Nono film di Richard Donner, Ladyhawke ha vinto due Saturn Award e due Golden Reel Award, ed ha ricevuto altre sei nomination, due delle quali agli Oscar (Miglior Sonoro e Miglior Montaggio Sonoro). Italia, XII secolo: il ladruncolo Philippe Gaston, detto “Il Topo”, riesce ad evadere dalle prigioni di Aguillon. Durante la fuga rocambolesca, Philippe si imbatte nell’ex capitano delle guardie ed ora soldato di ventura Etienne Navarre, che lo aiuta a seminare gli uomini del malvagio vescovo di Aguillon. In compagnia di Navarre, il ragazzo verrà a conoscenza della terribile maledizione che grava sul soldato e sulla sua amata, la bellissima Isabeau D’Anjou: il vescovo, geloso della loro unione, lanciò loro un anatema, che trasforma di giorno Isabeau in falco, di notte Etienne in lupo. Per sempre insieme ed eternamente divisi, i due viaggiano attraverso l’Europa, ormai disperando di spezzare la maledizione…

Dopo i fasti del piccolo cult I Goonies, Richard Donner approda al genere fantasy, confezionando un’avventura cappa e spada medievale, una fiaba romantica e magica che ha ottenuto un discreto successo di pubblico come di critica. Ladyhawke ripercorre i topoi della favola classica, con un eroe involontario che si ritrova coinvolto in storie di magie e sortilegi, che dovrà fare affidamento solo sul proprio ingegno per portare il principe e la principessa di turno all’inevitabile ed agognatissimo “…e vissero felici e contenti”. Donner è certamente un regista che con la spettacolarità ci sa fare, e pur contenendosi nel budget e negli effetti speciali, anche il suo Ladyhawke  non delude sotto questo punto di vista, ed offre suggestioni notevoli da un punto di vista immaginifico. Notevole il cast principale: Rutger Hauer, che sostituisce Kurt Russell, è il rude e malinconico Etienne Navarre, vero lupo anche quando in forma umana; Michelle Pfeiffer, davvero splendida, è la dolce Isabeau D’Anjou; fra i due, a tentare di riunirli, un giovanissimo Matthew Broderick ancora agli inizi della propria carriera, qui l’ingegnoso ladruncolo “Il Topo”. Contro di loro, i cattivi John Wood, Ken Hutchison ed un irriconoscibile Alfred Molina, mentre dalla loro parte si schiera il burbero e divertente Leo McKern, in un ruolo che è una sorta di Frate Tuck. Giustamente celebre la splendida colonna sonora di Andrew Powell, potente e struggente, vero e proprio coprotagonista nella vicenda.
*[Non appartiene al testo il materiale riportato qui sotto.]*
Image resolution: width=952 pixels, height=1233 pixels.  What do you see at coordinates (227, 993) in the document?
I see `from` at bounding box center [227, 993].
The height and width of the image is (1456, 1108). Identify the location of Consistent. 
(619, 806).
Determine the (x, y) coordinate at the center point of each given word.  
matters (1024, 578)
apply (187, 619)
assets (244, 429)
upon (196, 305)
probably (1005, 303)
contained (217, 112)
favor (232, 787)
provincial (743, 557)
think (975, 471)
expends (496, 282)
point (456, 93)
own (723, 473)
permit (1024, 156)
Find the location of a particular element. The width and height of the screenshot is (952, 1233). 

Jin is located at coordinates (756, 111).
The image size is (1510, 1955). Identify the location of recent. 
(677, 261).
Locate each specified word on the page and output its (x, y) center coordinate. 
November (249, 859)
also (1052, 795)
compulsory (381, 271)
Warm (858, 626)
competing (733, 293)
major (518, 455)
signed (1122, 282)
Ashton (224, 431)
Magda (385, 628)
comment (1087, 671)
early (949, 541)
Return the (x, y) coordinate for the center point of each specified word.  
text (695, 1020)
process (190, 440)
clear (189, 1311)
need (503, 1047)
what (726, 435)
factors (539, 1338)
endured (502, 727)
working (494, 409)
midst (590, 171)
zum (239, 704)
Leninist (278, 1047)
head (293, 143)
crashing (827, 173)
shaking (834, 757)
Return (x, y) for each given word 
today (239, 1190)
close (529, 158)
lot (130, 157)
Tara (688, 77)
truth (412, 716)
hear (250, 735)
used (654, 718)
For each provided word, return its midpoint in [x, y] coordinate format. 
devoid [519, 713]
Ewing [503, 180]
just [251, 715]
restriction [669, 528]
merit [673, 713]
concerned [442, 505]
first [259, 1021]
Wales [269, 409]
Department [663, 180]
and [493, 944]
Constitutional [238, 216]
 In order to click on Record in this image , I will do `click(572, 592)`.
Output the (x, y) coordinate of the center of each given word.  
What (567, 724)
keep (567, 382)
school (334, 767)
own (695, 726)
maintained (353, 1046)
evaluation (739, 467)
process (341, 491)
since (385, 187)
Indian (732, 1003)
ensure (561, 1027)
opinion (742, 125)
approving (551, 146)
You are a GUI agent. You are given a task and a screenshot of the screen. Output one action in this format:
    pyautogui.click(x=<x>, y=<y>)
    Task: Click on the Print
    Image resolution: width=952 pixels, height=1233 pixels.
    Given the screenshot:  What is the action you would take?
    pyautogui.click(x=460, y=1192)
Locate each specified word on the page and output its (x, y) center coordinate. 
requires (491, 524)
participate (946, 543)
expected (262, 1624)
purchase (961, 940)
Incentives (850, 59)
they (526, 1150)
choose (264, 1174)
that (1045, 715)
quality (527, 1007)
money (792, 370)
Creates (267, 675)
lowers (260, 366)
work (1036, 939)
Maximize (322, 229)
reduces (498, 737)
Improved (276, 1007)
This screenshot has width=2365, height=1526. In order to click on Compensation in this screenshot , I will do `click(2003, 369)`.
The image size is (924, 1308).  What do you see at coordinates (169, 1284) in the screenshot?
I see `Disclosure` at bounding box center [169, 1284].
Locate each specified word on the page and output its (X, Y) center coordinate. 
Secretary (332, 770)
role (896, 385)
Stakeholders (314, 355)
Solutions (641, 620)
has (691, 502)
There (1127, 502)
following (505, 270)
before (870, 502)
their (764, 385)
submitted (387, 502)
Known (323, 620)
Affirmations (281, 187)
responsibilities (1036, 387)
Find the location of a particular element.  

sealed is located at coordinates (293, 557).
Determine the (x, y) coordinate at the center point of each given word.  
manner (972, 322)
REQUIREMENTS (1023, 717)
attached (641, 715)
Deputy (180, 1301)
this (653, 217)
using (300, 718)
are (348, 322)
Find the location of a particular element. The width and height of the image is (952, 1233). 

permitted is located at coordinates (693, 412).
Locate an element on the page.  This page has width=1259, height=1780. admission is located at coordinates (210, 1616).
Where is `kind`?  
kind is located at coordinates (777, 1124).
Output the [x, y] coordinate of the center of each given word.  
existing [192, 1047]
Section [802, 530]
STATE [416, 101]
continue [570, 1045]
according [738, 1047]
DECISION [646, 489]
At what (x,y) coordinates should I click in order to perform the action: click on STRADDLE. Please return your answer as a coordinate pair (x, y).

Eccezionali anche i paesaggi, tutti italiani, che fanno da cornice naturale ad una storia in cui, sempre bambini quando si tratta di fiabe, si crede volentieri. In Italia, il film incontrò non pochi problemi per il fatto che il cattivo del film è, nella versione originale, il vescovo de L’Aquila, elemento che avrebbe potuto offendere, a detta della distribuzione, la Chiesa italiana o gli aquilani; il “problema” fu “risolto” nel doppiaggio, e l’abruzzese L’Aquila divenne Aguillon, traduzione francofona francamente inutile che arriva a danneggiare anche l’eventuale pubblicità agli italianissimi luoghi delle riprese. Contraddizioni tutte italiane a parte, Ladyhawke è un film riuscito, che coinvolge con una storia magica e romantica, sposando un indubbio gusto per l’immagine ad una notevole capacità recitativa, sacrificando a volte la narrazione vera e propria ad un’estetica fine a sé stessa, ma comunque efficace.